Orange flower water (also commonly called orange blossom water) is scented water frequently found in Moroccan homes. You'll often find it applied as a perfume and freshener or used in culinary preparations as an ingredient. For the latter, it shows up in lengthy list desserts and sweets such as Moroccan rice pudding and Moroccan sweet rolls with anise and sesame, but you'll also find it adding fragrant flavor to savory dishes such as chicken Bastilla and tomato jam.
The Traditional Way to Make It
The traditional method of making pure orange flower water requires steam distillation in special copper equipment known as a still or katara in Moroccan Arabic. Since a still is not a common kitchen gadget, you can try this easy home method instead. It calls for infusing freshly picked blossoms in distilled water, using everyday kitchen equipment. While not as intensely flavored as it's a steam distilled counterpart, it will still yield orange blossom water fragrant enough to try in Moroccan recipes. Seville orange blossoms from the Mediterranean are traditionally preferred, but you can try other varieties. Another option is to try using rose petals to make your own Rose Petal Water.
If you don't get results that you like or don't have time to make your own, you can buy orange flower water online or look for it in pharmacies and halal or Middle Eastern markets.

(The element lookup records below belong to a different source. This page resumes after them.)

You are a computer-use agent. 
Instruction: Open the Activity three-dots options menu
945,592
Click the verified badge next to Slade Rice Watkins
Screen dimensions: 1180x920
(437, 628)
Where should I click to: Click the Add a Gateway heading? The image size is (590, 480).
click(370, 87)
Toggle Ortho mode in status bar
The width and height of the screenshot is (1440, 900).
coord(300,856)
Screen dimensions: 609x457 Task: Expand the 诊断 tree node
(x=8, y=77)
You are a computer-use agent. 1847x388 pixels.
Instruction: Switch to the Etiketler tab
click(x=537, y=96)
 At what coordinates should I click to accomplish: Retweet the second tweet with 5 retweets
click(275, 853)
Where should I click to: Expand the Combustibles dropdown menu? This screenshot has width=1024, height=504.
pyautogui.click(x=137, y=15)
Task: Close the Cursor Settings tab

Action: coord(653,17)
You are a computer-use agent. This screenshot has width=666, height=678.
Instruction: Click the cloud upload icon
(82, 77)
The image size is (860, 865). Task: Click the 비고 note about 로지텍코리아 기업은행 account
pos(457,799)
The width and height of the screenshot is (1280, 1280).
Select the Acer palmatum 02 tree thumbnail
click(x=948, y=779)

Be sure that it's 100 percent pure and not artificially flavored.
What You Need
Gather these ingredients to make your own orange blossom water
- Orange flower petals, preferably from Seville orange trees
- Distilled water
- Bowl, strainer, and fresh water for washing the petals
- Stone or porcelain mortar and pestle
- Large glass jar with lid
- Small sterilized glass jars or bottles for storing the orange flower water
How to Make Orange Blossom Water
Orange blossom water is not very difficult to make. The whole process takes about an hour, but then it requires several weeks of steeping time. Plan accordingly if you will need it for a recipe or an event.
- Use flowers that have not been sprayed with herbicides, pesticides, or insecticides.
- Flowers should not be hybrid varieties as the smell and essence may have been bred out of them in favor of "showiness."
- Pick blossoms early in the morning before the sun gets too hot, about 2 to 3 hours after sunrise.
- Wash the blossoms and petals in cool water and rinse thoroughly to remove insects and dirt.
- Macerate petals using a stone or porcelain mortar and pestle and let sit for several hours.
- Place petals in a large glass jar with a lid and cover the petals with distilled water. Less is more. You can always add more water later.
- Let stand in the full sun for a couple of weeks. Check the scent. If it is too weak, leave it in the sun for another week.
- Strain the blossom water into several smaller sterilized jars with lids.
Once the water has been made, store the bottles in a cool dark location such as the refrigerator.